If you do not have paid TV, don’t expect to hear anything but Spanish on the television. Everything from the outside world is dubbed, except for some of the films and documentaries on TVE2. There are five public stations that broadcast nationwide in Spain:
- Televisión Española (TVE) – Spanish National Television, which is partially funded by the Spanish government has two stations TVE1 and TVE2. TVE1 is more commercial with sitcoms and talk shows, but TVE2 has a lot of independent films and documentaries.
- Antena 3 & Tele 5 – Privately owned stations that combine films, Spanish shows and American shows.
- Cuatro & La Sexta – Two relatively new (started within the past 5 years), privately owned stations. A lot of the new hit programming from the US is popping up on these stations. Plus La Sexta claims it’s the best sports station.
Each Autonomous Community in Spain also has its own regional TV Station. In Madrid, it’s Telemadrid. These regional stations are a combination of local programming, national news and foreign TV shows and films.
All of the stations above are offered free of charge. However, you can also purchase digital cable through your landline/Internet provider. The primary cable network in Spain is Canal +, which is standard issue with any cable plan. Several cable plans also provide access to all of the country’s regional stations and foreign news channels, such as CNN, BBC, etc.

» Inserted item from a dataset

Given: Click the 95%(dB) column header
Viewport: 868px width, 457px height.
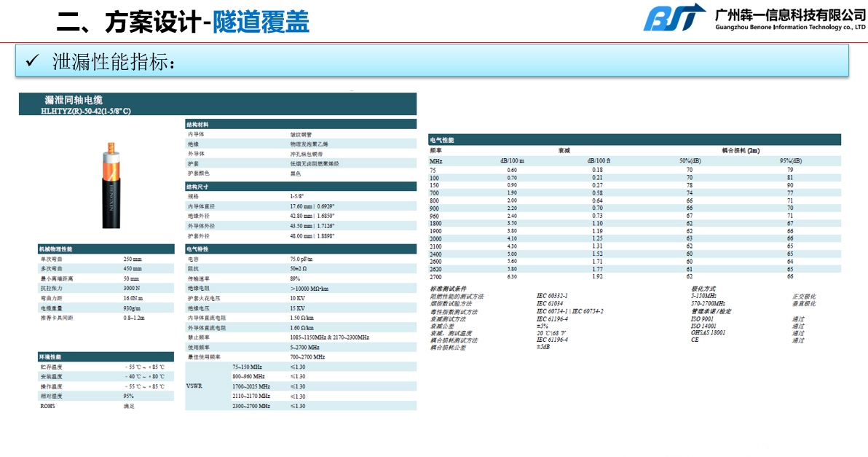Looking at the screenshot, I should [790, 160].

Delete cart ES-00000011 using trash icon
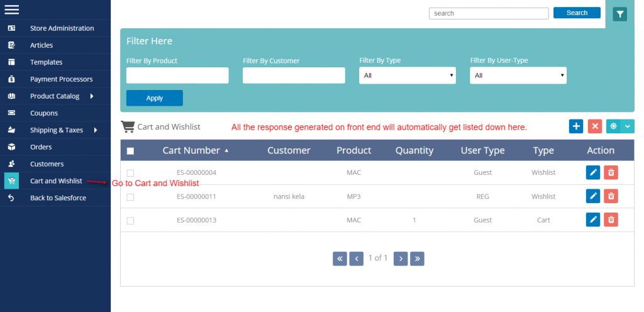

It is often most inexpensive to contract a bundled package (landline, Internet and cable TV) through the provider’s Web site, which through Telefonica tends to cost between 75-90 euros per month. To learn more about the different cable plans offered, visit the Web sites of the following providers:
- Telefonica – http://www.telefonica.es
- Ono – http://www.ono.es/home1v.aspx
- Jazztel – http://www.jazztel.com/
- Orange – http://clientes.orange.es/
- Ya.com – http://www.ya.com/
If you do not have a cable connection already installed in your apartment, technicians will install it within a week of contracting the service.
Some apartment buildings have communal satellite TV, which are paid for by all of the apartment owners through their monthly assessments. Satellite television is not generally contracted by individuals, as the City of Madrid has very strict rules about where an antena can be afixed. Generally it cannot appear on the facade of any building, leaving only the roof, plus you need a city permit to install an antena.
Keep in mind that as of 2010, analog television will be made obsolete in Spain with the switch to digital.